5. Exercising control through power:
One last way that control can be exercised is of course through overt power or more subtle or overt emotional abuse. Threats or actual displays of physical violence, or outright attempts to belittle the other person and undermine their self-esteem, are the most destructive forms the exercise of control can take. It is never okay to feel threatened or endangered in your relationship, and yet it can be difficult in some cases to find a way out of such a relationship. Oftentimes the other’s dominant view of reality can be so powerfully enforced that the person who is being abused doubts their own worth, opinions, and instincts. They may therefore not just feel trapped physically, but may also doubt their own rights to boundaries, and take on the other person’s diminished view of themselves. “Maybe it was my fault,” they end up saying, or “maybe I really am not a good person”.
Understanding the Need for Control and Finding a More Egalitarian Solution:
Whenever we look deeply enough we find that the need for control in a relationship is really an attempt to manage feelings of low self-worth or reduce fears about loss of love.
Although some amount of control and power play is normal in order to fend off threats to our self-interest, in some relationships the need for control is so pervasive and undermining of the other person that it becomes outright unhealthy and destructive.
We cannot force anyone to love us or not to leave us, and we cannot cultivate loving tender feelings in the other person by squashing their self-esteem and invalidating their viewpoints.
In the short term, strategies of power and control may work, but in the long-term they will precipitate the very thing we are afraid of.

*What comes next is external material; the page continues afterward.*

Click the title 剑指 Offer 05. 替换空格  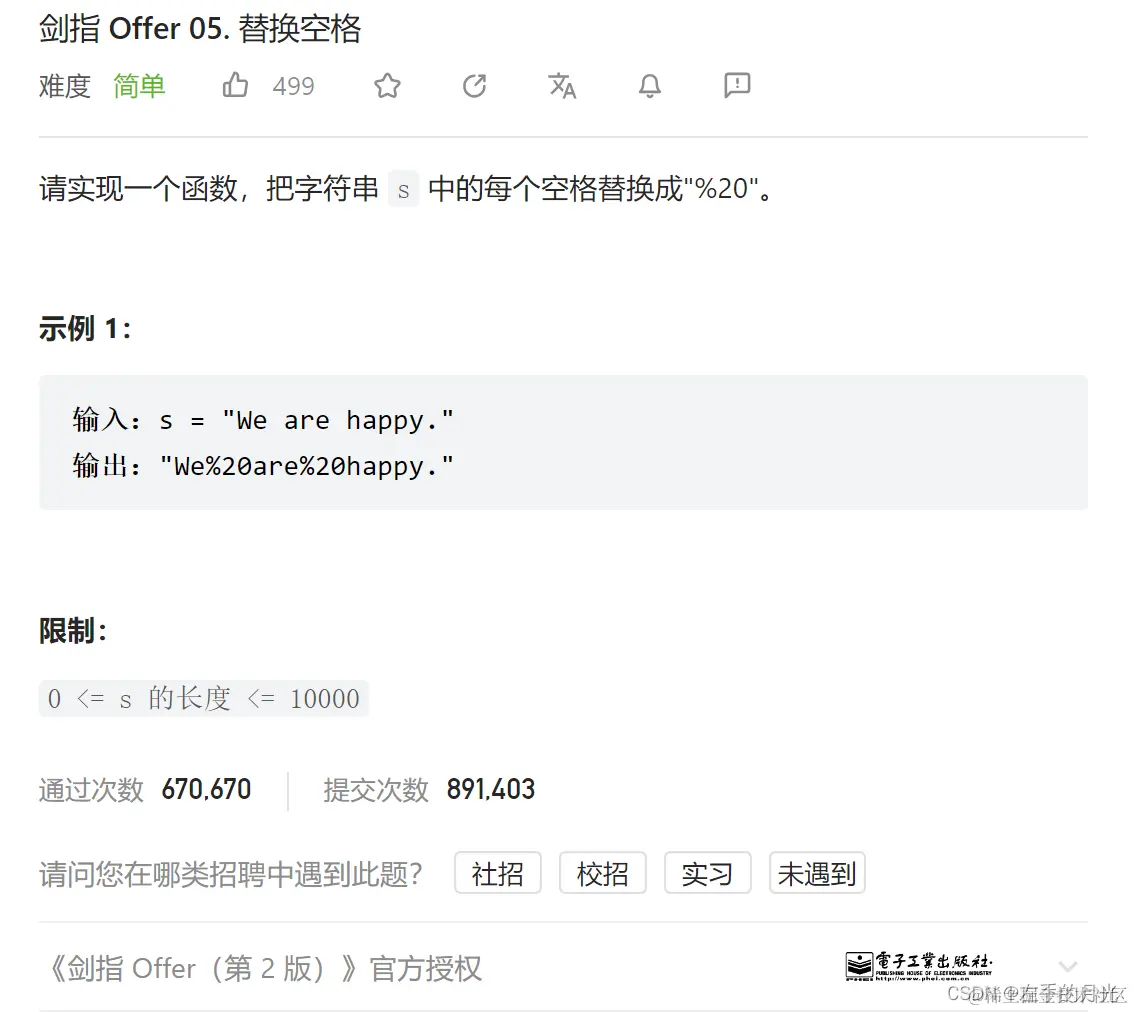click(x=200, y=29)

A person who does not feel valued, respected, and acknowledged will over time develop hatred for us and will need to escape the tightness of our grip. This is why strategies of control and power are always antithetical to what we really need or want in the long term.
The ability to be in a loving relationship requires of us that we develop greater comfort with talking to our partner about those fears and those vulnerabilities that often lie buried underneath our attempts to control and dominate. Without this ability to turn inward, and let the other person in on our common fears and insecurities, we cannot really love the other person fully, and cannot really let ourselves be loved. Our fears about being left or our shame about not being good enough will then always become the source of a battle for control to secure our own safety and maintain our self-respect.